Writer: Cullen Bunn
Artist: Tyler Crook
Publisher: Dark Horse Comics
Release Date: 05/13/2015
Harrow County has all the ingredients required for a memorable and chilling horror story right in the first issue. While some might know Cullen Bunn from “Deadpool Kills the Marvel Universe,” his background actually includes a variety of shock and suspense both inside and outside of the comic book medium. This is something that is evident immediately and throughout the work, as Bunn sets the stage for something that will no doubt remain at the top of my “must read” list for the foreseeable future.
The narration in Harrow County is immediately striking and at the same time familiar. Its wording seems to harken back to an almost Lovecraftian style in the way it dances around real descriptions in favor of half-allusions and cryptic suggestions. The difference is, however, that this work is also illustrated, and the pairing of images with the imagination-bait narration creates an intriguing flow. The juxtaposition in the opening segment of the comic –a flashback that lays the foundation for what frightening things are to come –creates the sensation that the reader is being told a glazed-over version of the truth while simultaneously seeing the unspoken details that the narrator is trying their best not to mention.

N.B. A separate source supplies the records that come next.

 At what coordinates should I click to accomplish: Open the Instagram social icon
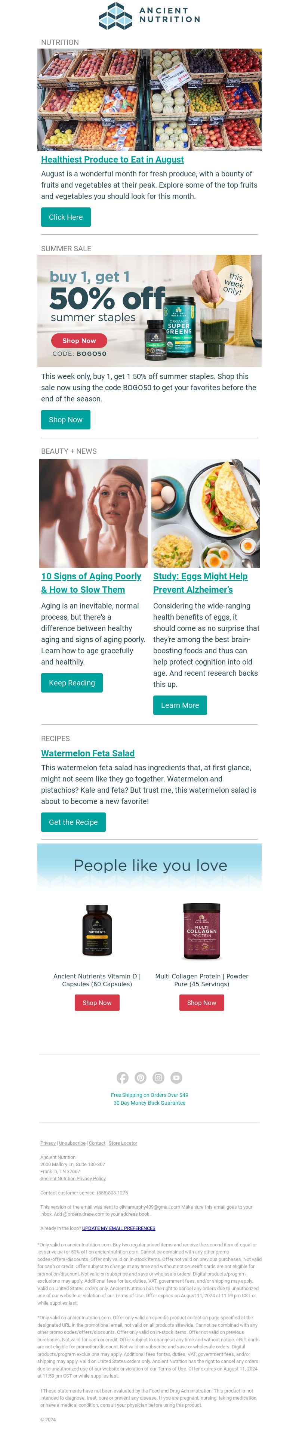159,1078
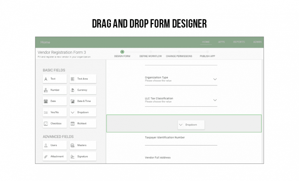Viewport: 299px width, 181px height.
Task: Click the Signature field icon
Action: tap(73, 156)
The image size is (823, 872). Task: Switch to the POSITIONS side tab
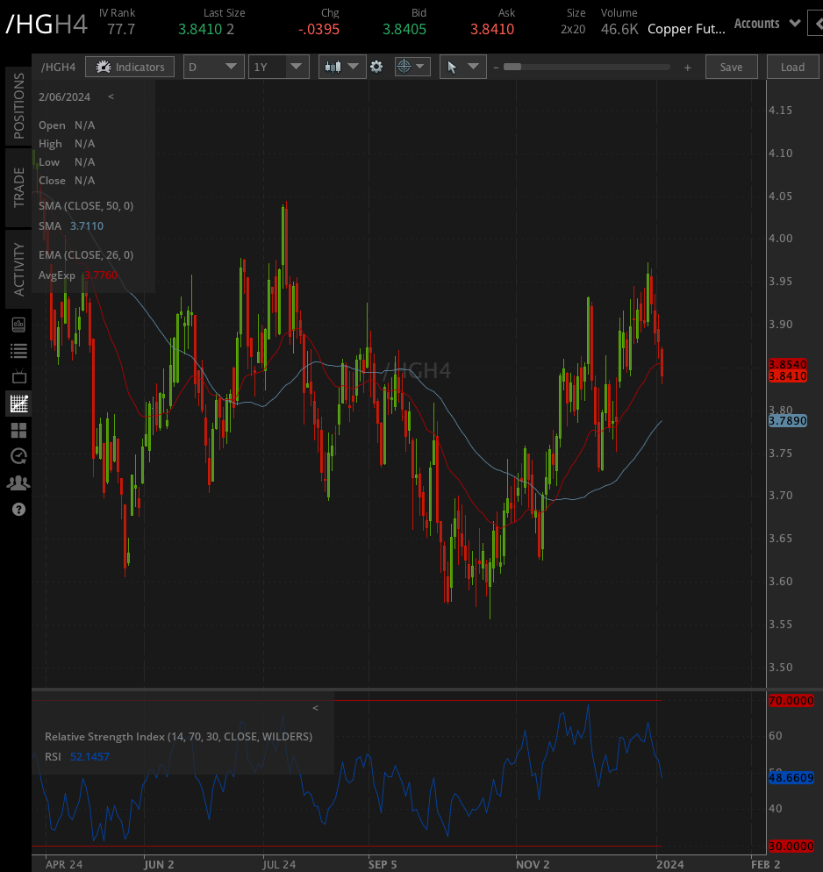[18, 106]
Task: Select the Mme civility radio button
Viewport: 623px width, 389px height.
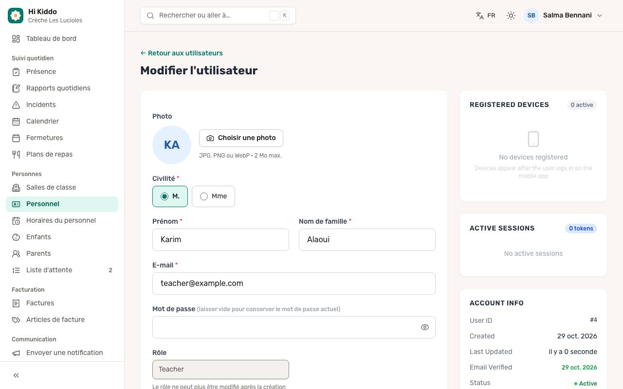Action: (x=213, y=196)
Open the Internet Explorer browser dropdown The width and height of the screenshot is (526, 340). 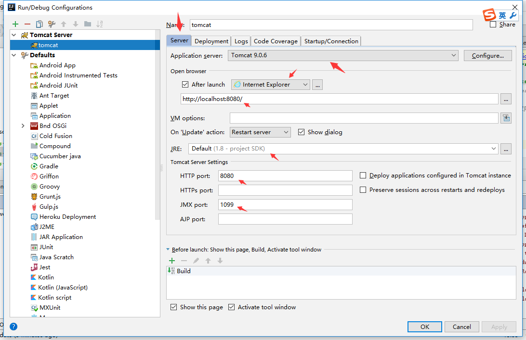click(x=270, y=85)
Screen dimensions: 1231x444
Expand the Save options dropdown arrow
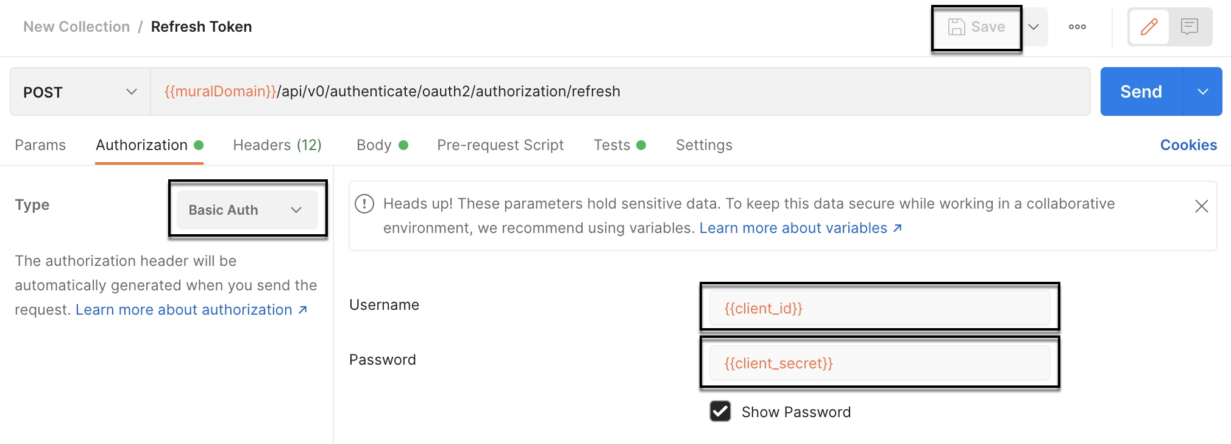(1034, 27)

The plot presented in the first issue is fairly classic, if a little unoriginal so far. Good people were forced to make a hard decision and now lie anxiously in wait to see what repercussions might be coming for them years down the line. And, just as in most stories like this one, it is the innocent, the younger generation, that are most immediately affected. However, it is the additional details of the story that leave the reader feeling that there is going to be more to things than a simple “vengeful spirit taking its anger out on the elders of the village that ‘wronged’ it” shtick. There are just enough curiosities for the reader to know that they may have some things figured out, but they do not have everything figured out.

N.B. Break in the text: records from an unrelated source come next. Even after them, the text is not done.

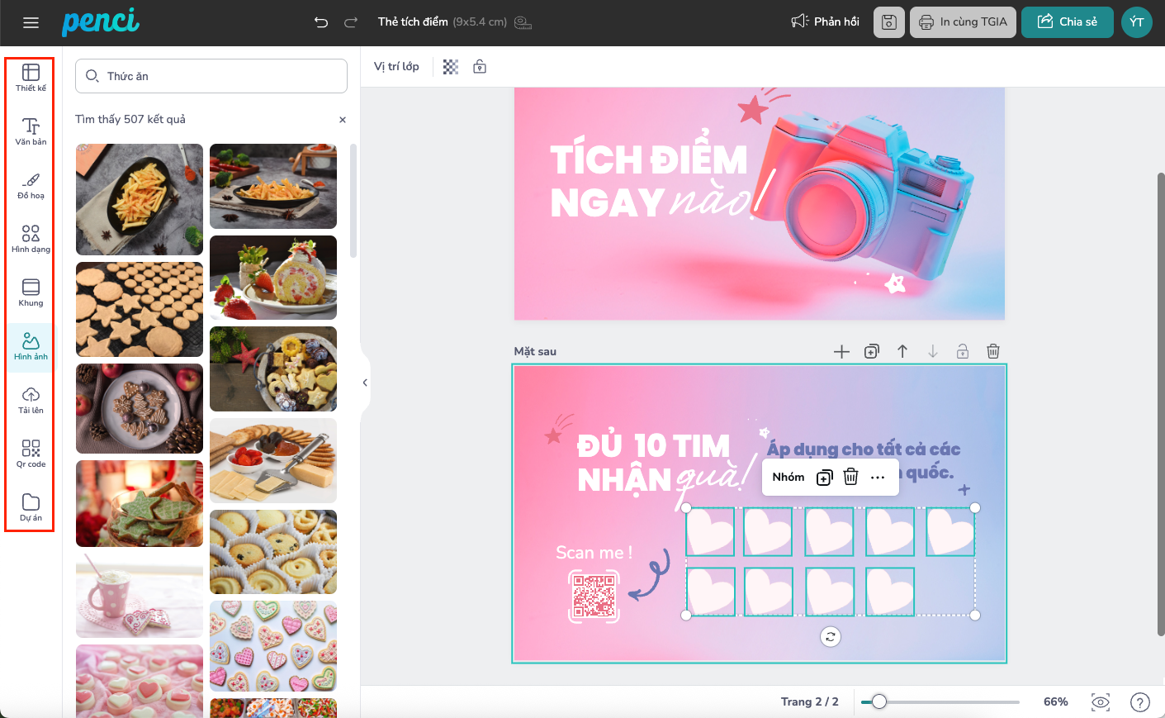Click the save icon in header
Viewport: 1165px width, 718px height.
tap(888, 22)
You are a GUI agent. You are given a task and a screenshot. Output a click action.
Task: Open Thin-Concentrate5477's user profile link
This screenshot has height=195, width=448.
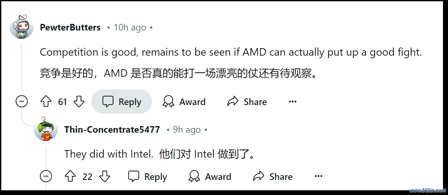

The art in this story initially comes off as counter-intuitive to the genre. The cartoon-ish nature that Tyler Crook gives the work doesn’t seem compatible with “fear.” Soon, though, the innocence in the faces of the simply-drawn townsfolk becomes more unsettling than gritty, detail-laden art could ever hope to be. It causes the comic to take on a youthful simplicity, as though it is a story being told by or to a child. Harrow County #1 feels like a warning that is passed from person to person in a hushed and nervous voice.
All in all, I have nothing bad that I can think of to say about this first issue. I am greatly looking forward to what comes next, and there’s no chance that I’ll pass up an opportunity to recommend it to anyone who likes comics, horror, or breathing. It is a unique read, and a no-brainer purchase for anyone who likes their stories more unsettling than “scary.”